World’s Happiest Country Is Revealed By New Poll

A new poll has revealed that the world’s happiest country is Switzerland. It must be all of those cuckoo clocks and chocolate that has made them so gleeful.

The poll was conducted by the Sustainable Development Solutions Network (SDSN), an initiative that has been endorsed and supported by the United Nations, and this is the third year that the scheme has been run.

In order to collect the data, the World Happiness Report analysed and examined 158 countries. The United Nations hope that this data will ultimately influence government policy surrounding nation’s inhabitants.

Switzerland came out on top of the list, while they were then closely followed by the likes of Iceland, Denmark, Norway, and Canada. However on the compete opposite end of the spectrum, Togo was voted to be the World’s least happy country, while the citizens of Burundi, Syria, Benin and Rwanada are far from ecstatic too.

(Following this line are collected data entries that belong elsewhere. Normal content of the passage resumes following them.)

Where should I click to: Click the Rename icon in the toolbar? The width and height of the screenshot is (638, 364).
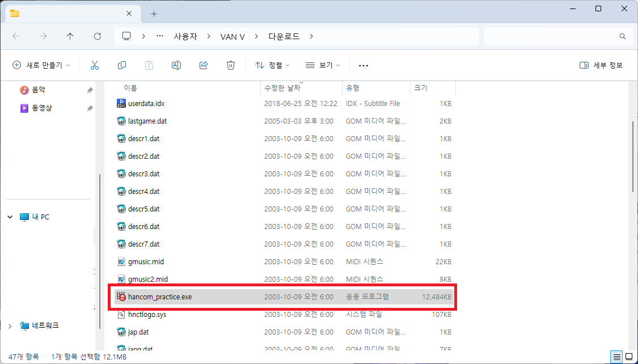pyautogui.click(x=176, y=65)
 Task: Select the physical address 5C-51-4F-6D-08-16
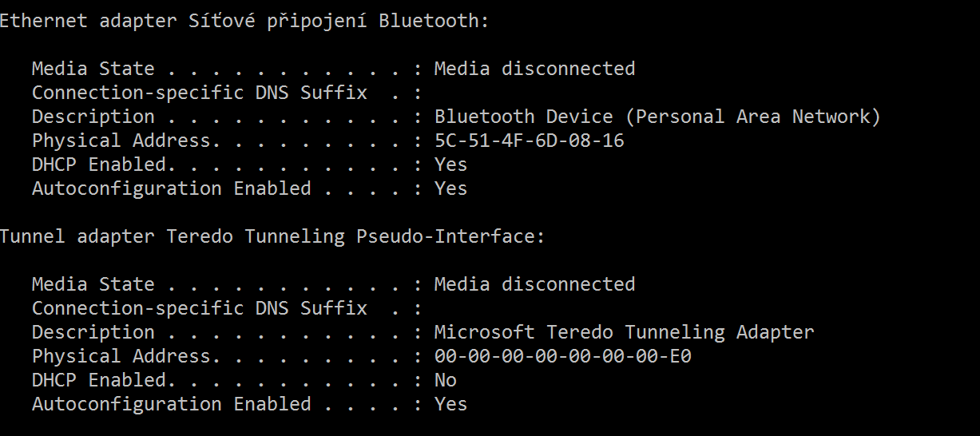529,141
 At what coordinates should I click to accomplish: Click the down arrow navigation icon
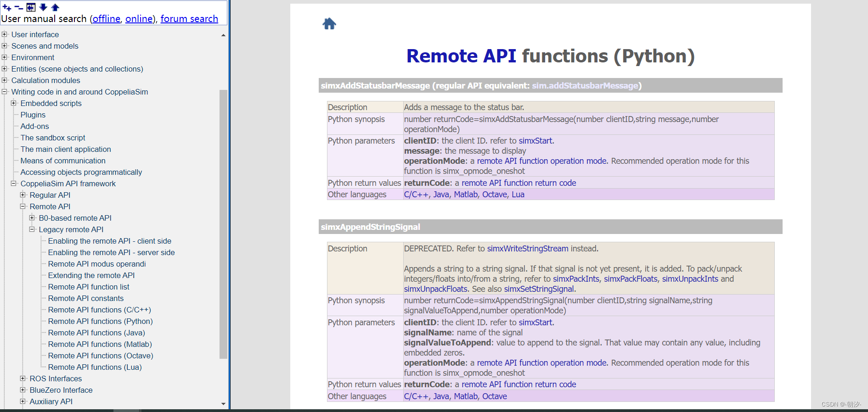(x=43, y=7)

The release date of this data is for from coincidental too as the survey was provided to the general public on the eve of the presidential elections in Togo, a country that has been run by members of the same family for 48 years.

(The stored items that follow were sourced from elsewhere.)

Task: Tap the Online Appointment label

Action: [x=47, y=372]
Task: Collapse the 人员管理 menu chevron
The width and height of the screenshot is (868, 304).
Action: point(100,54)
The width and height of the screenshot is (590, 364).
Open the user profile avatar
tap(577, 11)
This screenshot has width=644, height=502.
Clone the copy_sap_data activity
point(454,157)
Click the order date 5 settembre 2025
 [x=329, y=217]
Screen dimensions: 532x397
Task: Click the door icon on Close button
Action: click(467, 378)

SDSN, which was originally launched in 2012, is made up of government officials, individuals from academia, and the private sector. They amalgamate their table of content from data that they’ve collected from the Gallup World Poll. They then take into consideration a number of other topics, such as healthy life expectancy, living conditions, and corruption in the countries.

According to the BBC, the report explained:

“Increasing happiness is considered a proper measure of social progress and goal of public policy. A rapidly increasing number of national and local government are using data and research in their search for policies that could enable people to have better lives.”

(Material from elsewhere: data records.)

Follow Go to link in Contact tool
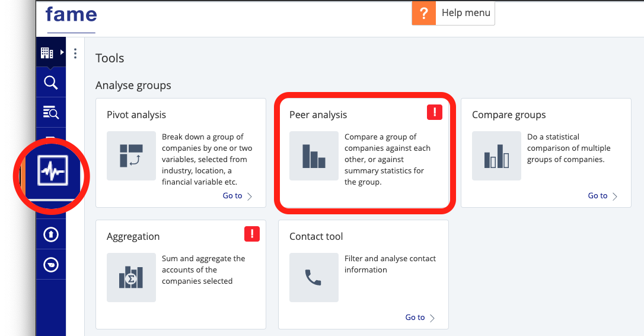The image size is (644, 336). click(420, 318)
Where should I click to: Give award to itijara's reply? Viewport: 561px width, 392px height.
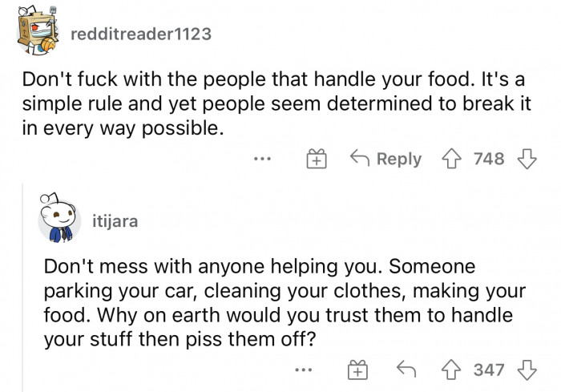click(x=357, y=370)
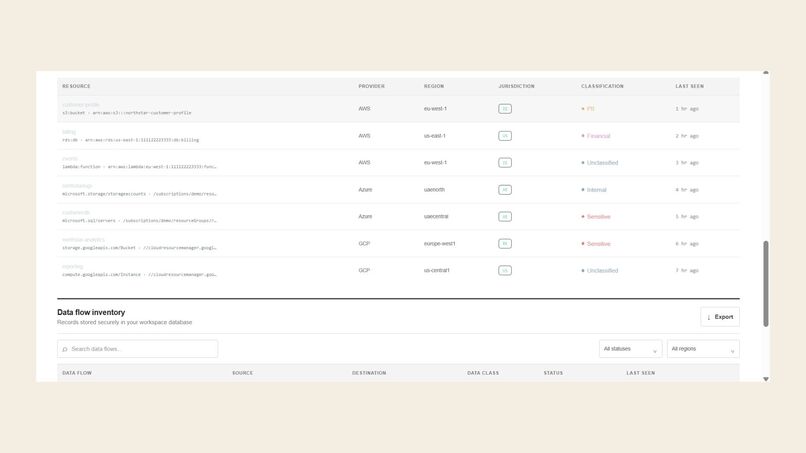Click the scrollbar down arrow at the bottom
Viewport: 806px width, 453px height.
766,379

Switzerland usurped last year’s winners Denmark to top spot on the poll, and and in the process rose there from third.

Meanwhile, while speaking to CNN, Jeffrey Sachs, who is the SDSN’s director and one of Columbia University’s economics professors, explained that there isn’t a “single key to happiness.”

“All of these countries do well in several ways. Being rich? That’s good, but it’s only a modest part of the story. Trusting society, having a government that ranks on low in corruption, a society where people are generous and volunteering, all of these are important for happiness.”

The U.N. General Assembly declared World Happiness Day as March 20 in 2012.

Meanwhile, the United States Of America came in 15th, just behind Mexico, Austria, Costa Rica, and Israel.